* What the exercise asks:
The answer must be an exact transcription of the lines below from the first through the one containing "Task: Select the", with the pictures left out; please add nothing else.

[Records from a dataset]
====

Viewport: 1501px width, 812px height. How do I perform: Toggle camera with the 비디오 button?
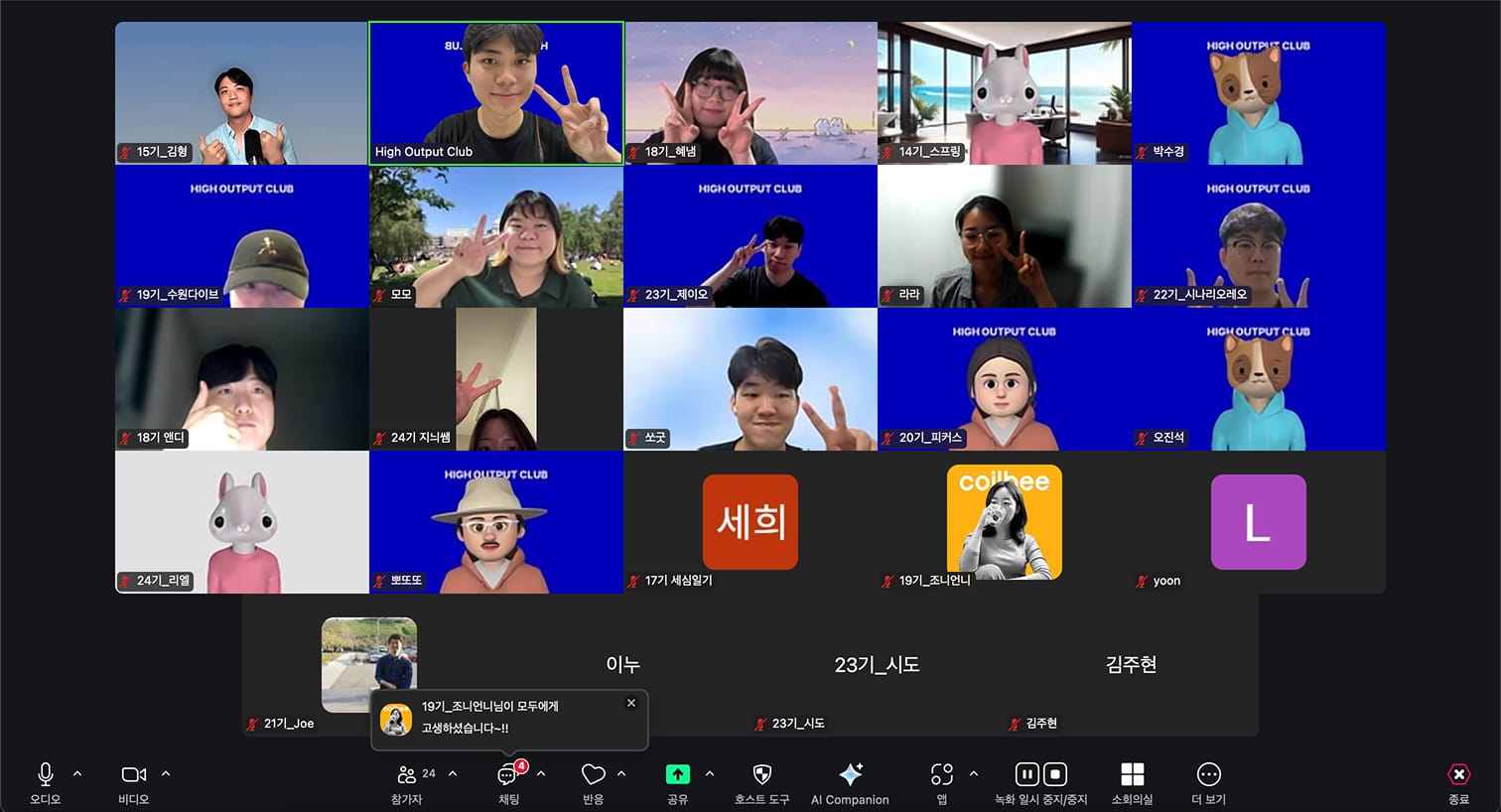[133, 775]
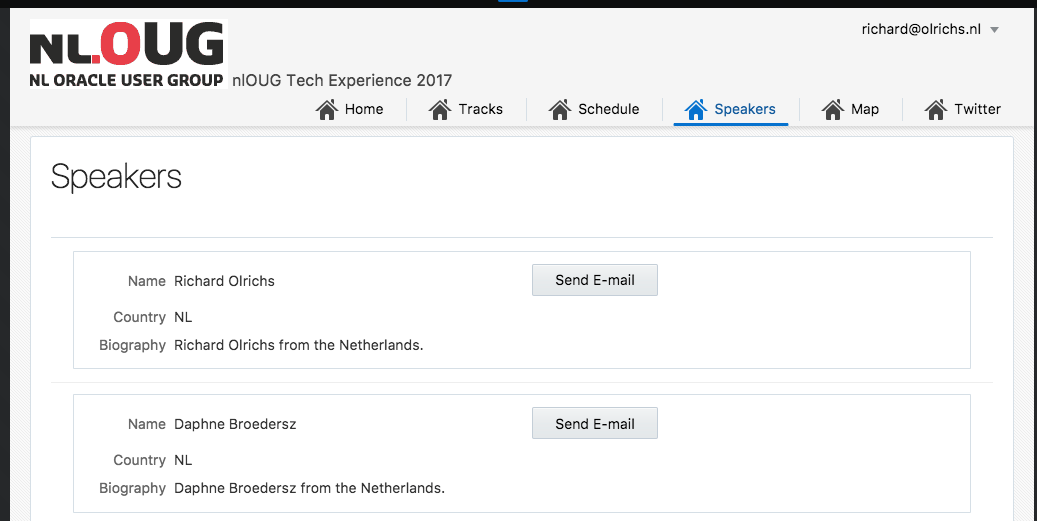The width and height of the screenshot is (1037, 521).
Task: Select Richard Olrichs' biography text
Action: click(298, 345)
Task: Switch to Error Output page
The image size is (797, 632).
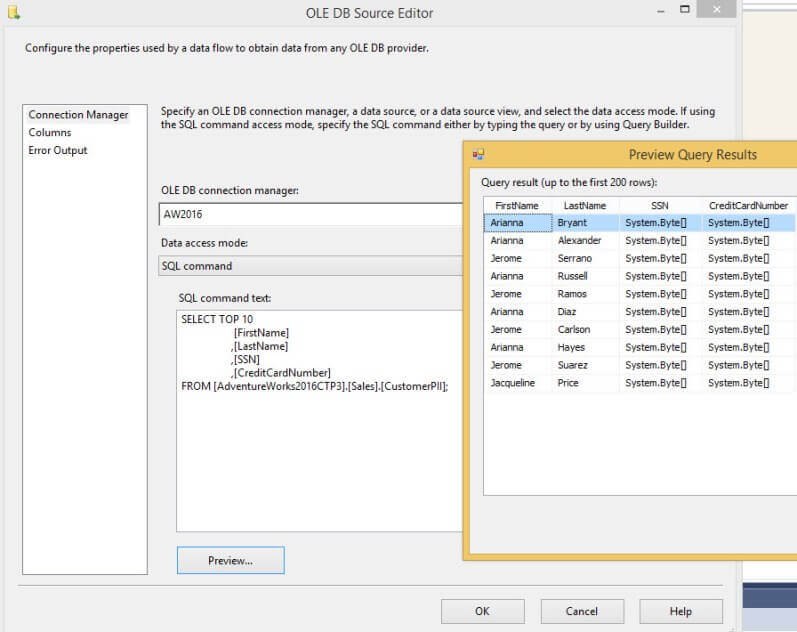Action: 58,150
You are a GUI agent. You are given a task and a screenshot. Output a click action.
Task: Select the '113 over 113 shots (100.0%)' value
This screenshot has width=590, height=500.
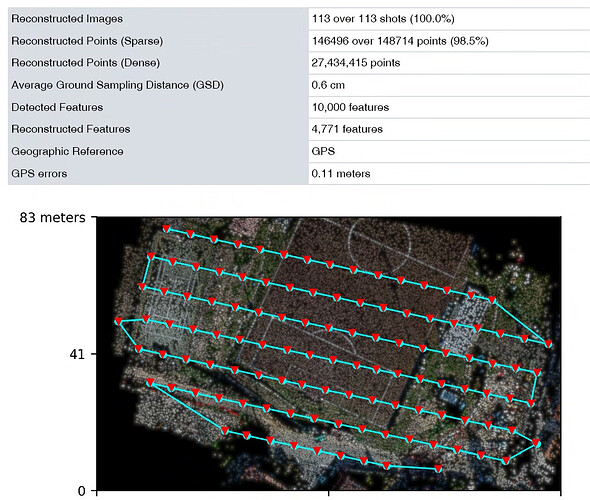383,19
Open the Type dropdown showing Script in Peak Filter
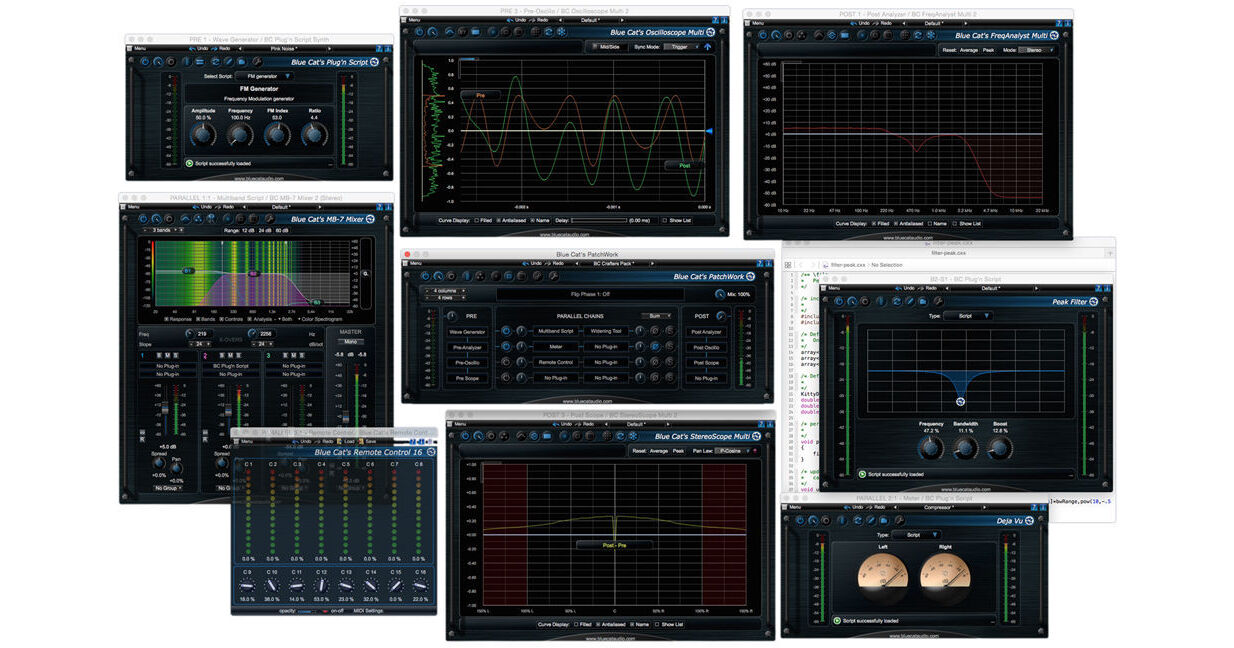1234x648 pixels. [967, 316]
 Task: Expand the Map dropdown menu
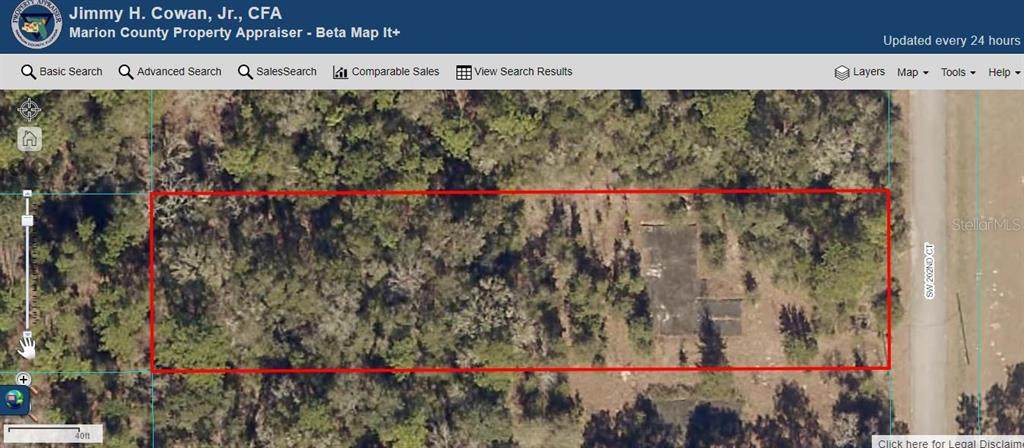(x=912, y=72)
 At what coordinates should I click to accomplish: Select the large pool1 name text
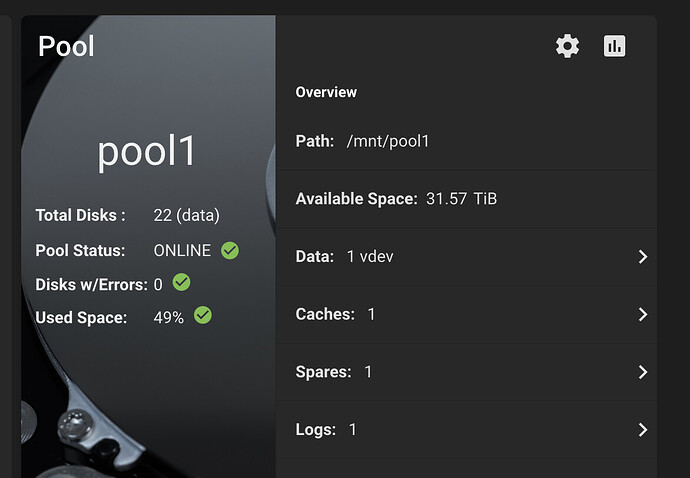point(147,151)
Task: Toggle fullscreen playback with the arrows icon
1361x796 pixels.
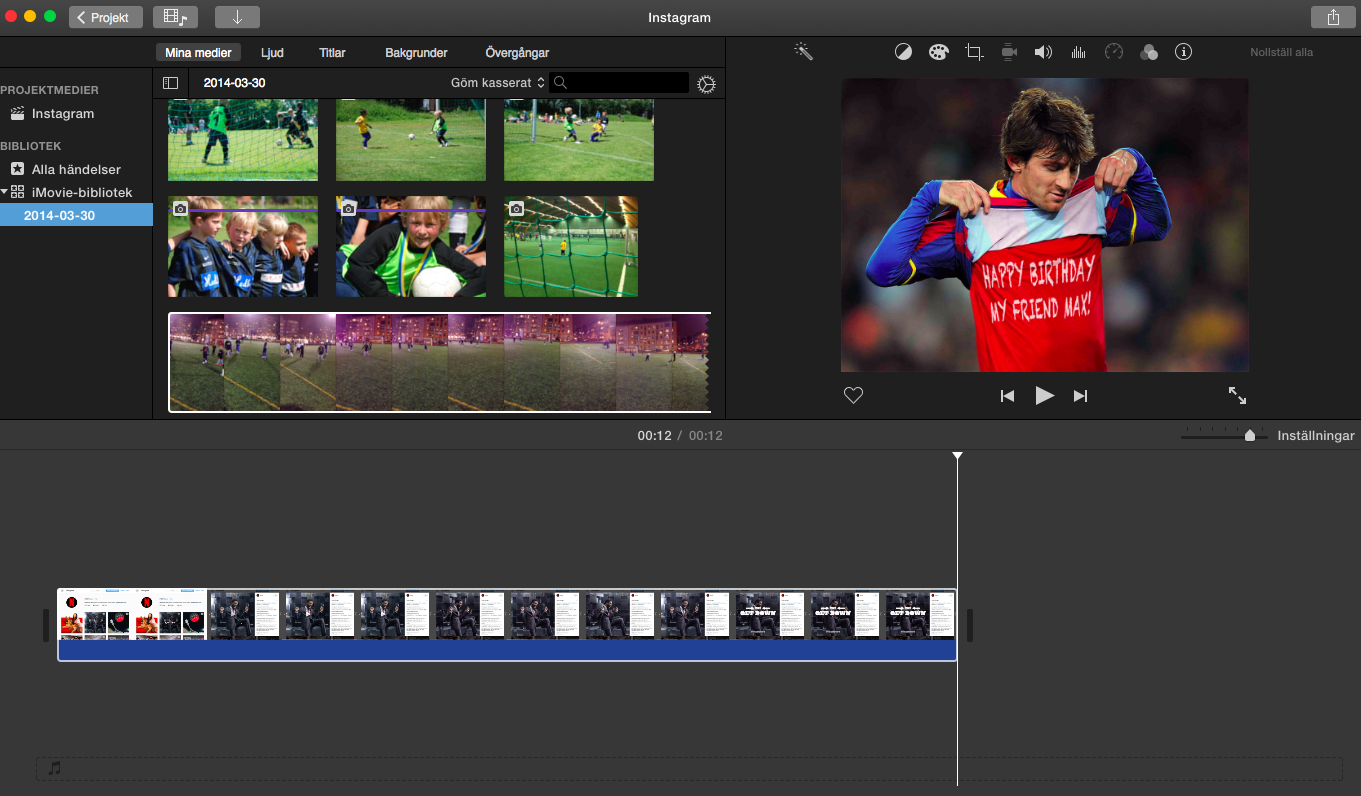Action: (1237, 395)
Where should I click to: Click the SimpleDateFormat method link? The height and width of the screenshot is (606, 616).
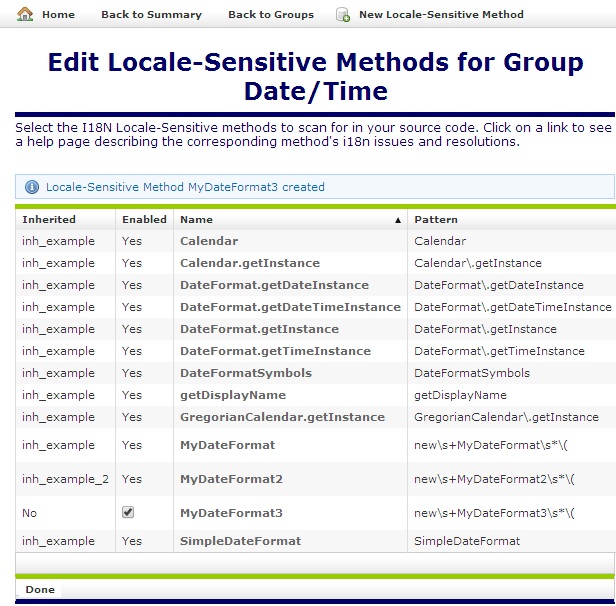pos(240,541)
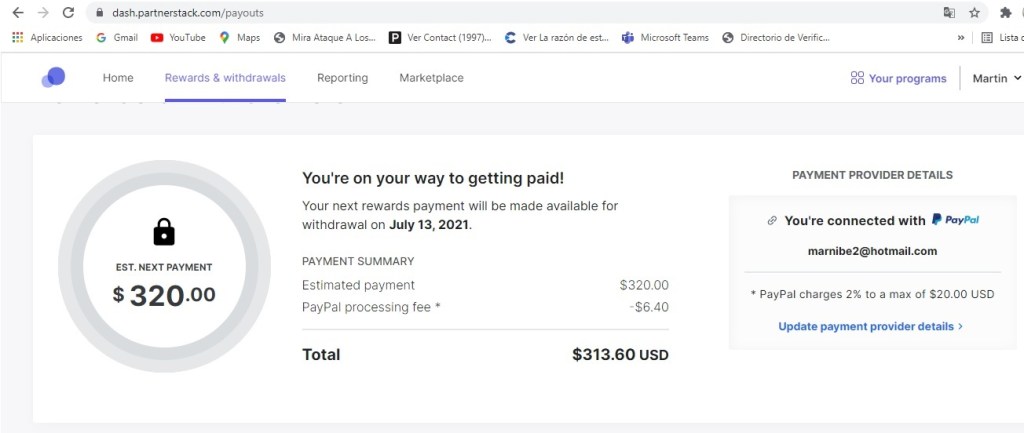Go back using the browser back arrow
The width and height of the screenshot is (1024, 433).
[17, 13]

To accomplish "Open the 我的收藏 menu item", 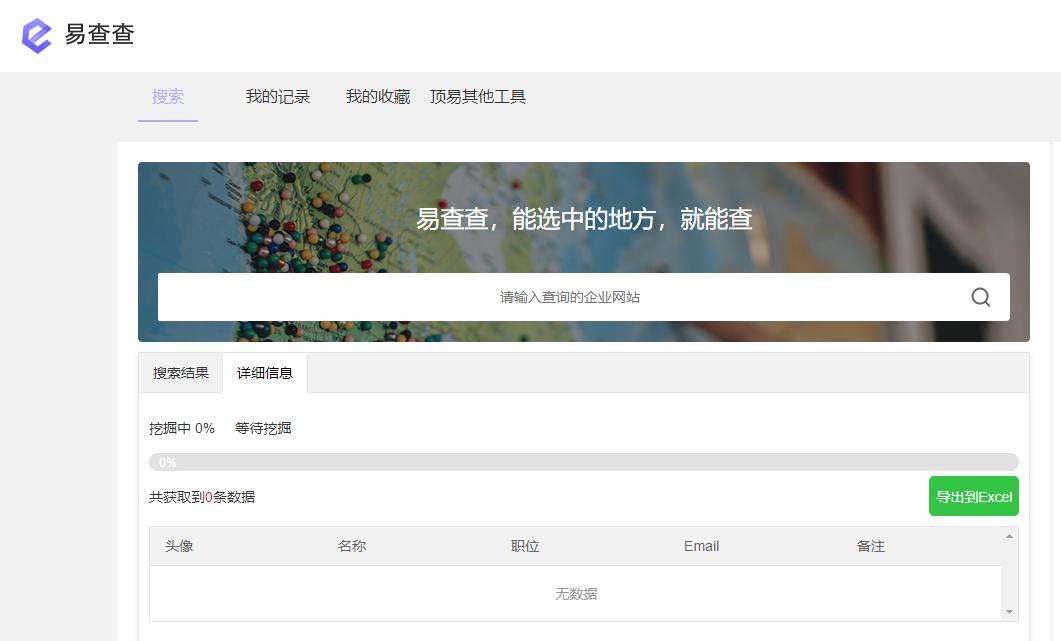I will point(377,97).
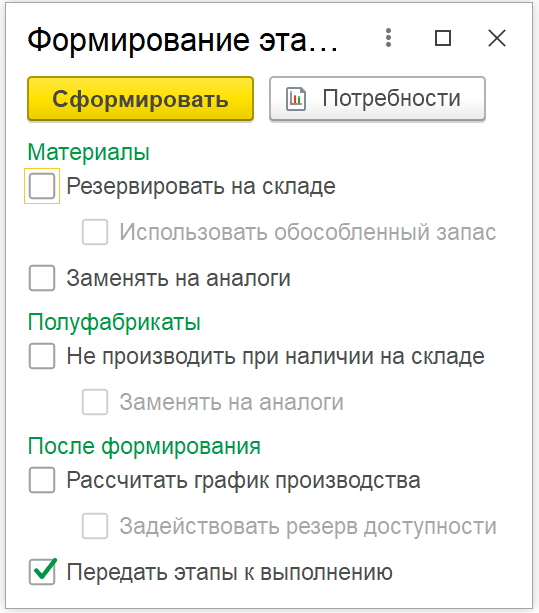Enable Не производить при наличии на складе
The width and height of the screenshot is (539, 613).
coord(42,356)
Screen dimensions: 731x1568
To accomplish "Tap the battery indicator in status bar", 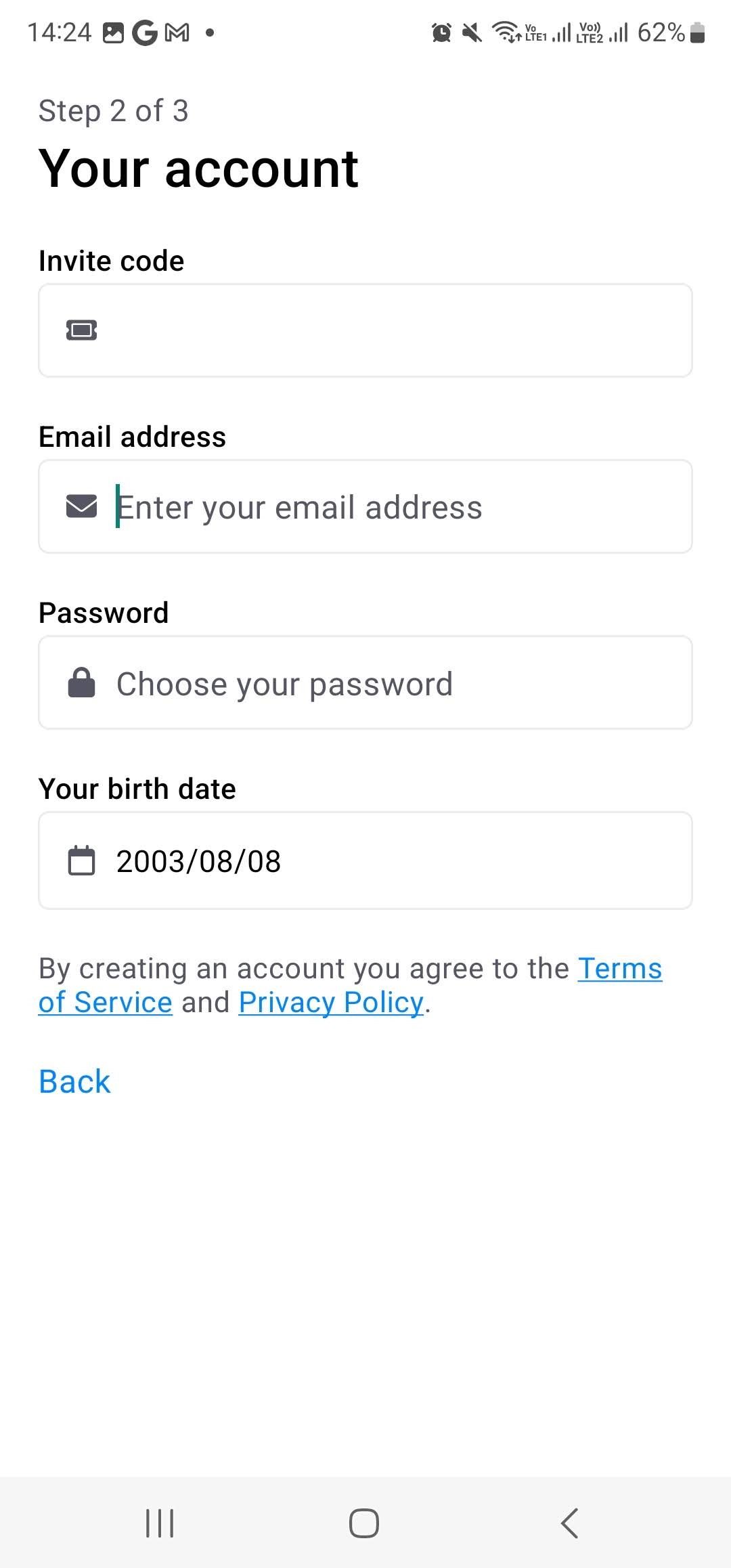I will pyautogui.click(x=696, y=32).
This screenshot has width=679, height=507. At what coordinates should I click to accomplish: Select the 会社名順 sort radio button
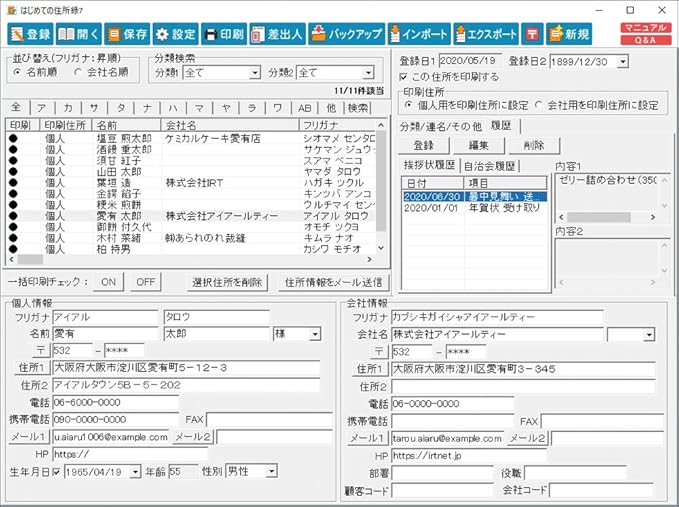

====

* Result for this exercise:
Viewport: 1501px width, 812px height. How do I perform: Toggle camera with the 비디오 button?
[133, 775]
The width and height of the screenshot is (1037, 521).
Task: Select Richard Olrichs' biography text
Action: click(298, 345)
Task: Switch to Error Output page
The image size is (797, 632).
Action: 58,150
You are a GUI agent. You are given a task and a screenshot. Output a click action.
Task: Select the '113 over 113 shots (100.0%)' value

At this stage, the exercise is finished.